On Dec 11, 2015, at 11:50 PM, Chris Lattner via swift-evolution <swift-evolution@swift.org> wrote:

Hi Amir,

Please read up on the semantics of for-in loops & generators, and if you think this is a good idea, then propose the actual language changes necessary to provide this behavior. Thanks,

-Chris

Interesting observation from when Doug and I were discussing this: index + subscript is also cheaper than generators for non-mutating for loops, at least for certain kinds of Sequence. At the very least, it requires less heroism from the mandatory optimizer to get C-like performance at -O0. And the code pattern would *very* closely parallel what we would presumably emit for an mutating for loop.

John.

···

On Dec 14, 2015, at 9:29 AM, Joe Groff via swift-evolution <swift-evolution@swift.org> wrote:

On Dec 11, 2015, at 11:50 PM, Chris Lattner via swift-evolution <swift-evolution@swift.org <mailto:swift-evolution@swift.org>> wrote:

Hi Amir,

Please read up on the semantics of for-in loops & generators, and if you think this is a good idea, then propose the actual language changes necessary to provide this behavior. Thanks,

-Chris

An 'inout' for loop would be handy for some use cases, but would probably depend on a MutableCollectionType at minimum rather than any arbitrary SequenceType.
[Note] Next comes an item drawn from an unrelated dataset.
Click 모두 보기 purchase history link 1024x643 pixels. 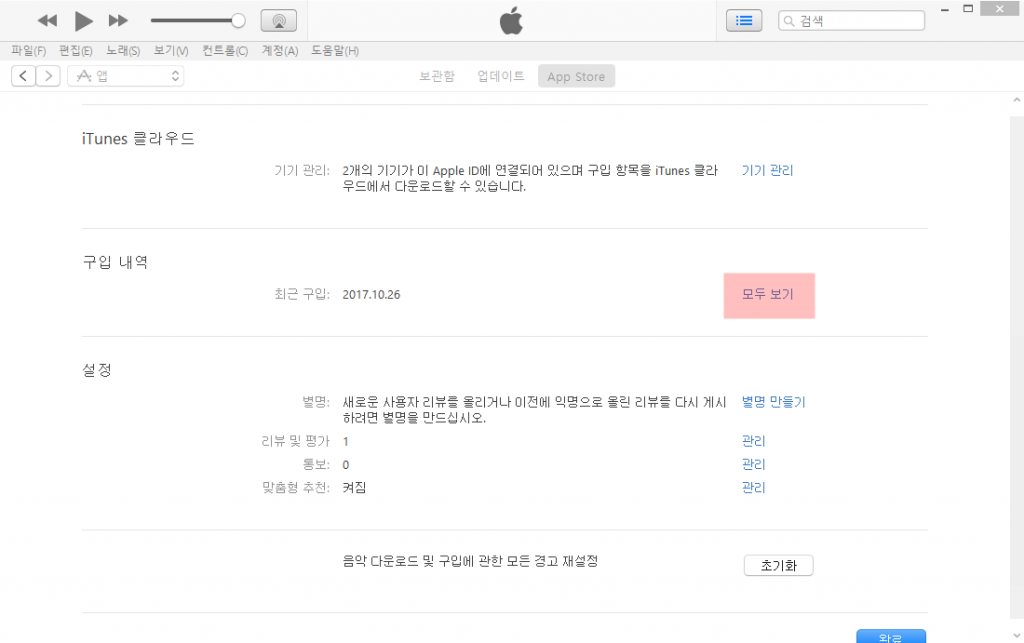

You can implement a mutable version of 'forEach' as a higher-order function extension on MutableCollectionType today:

extension MutableCollectionType {
  mutating func mutableForEach(body: (inout Generator.Element) throws -> ()) rethrows {
    for index in indices {
      try body(&self[index])
    }
  }
}

var x = [1,2,3]

x.mutableForEach { (inout y: Int) in y += 1 }

print(x)

If you want to propose this as a language feature, you could use a library implementation like this as a starting point for proposing how it would work.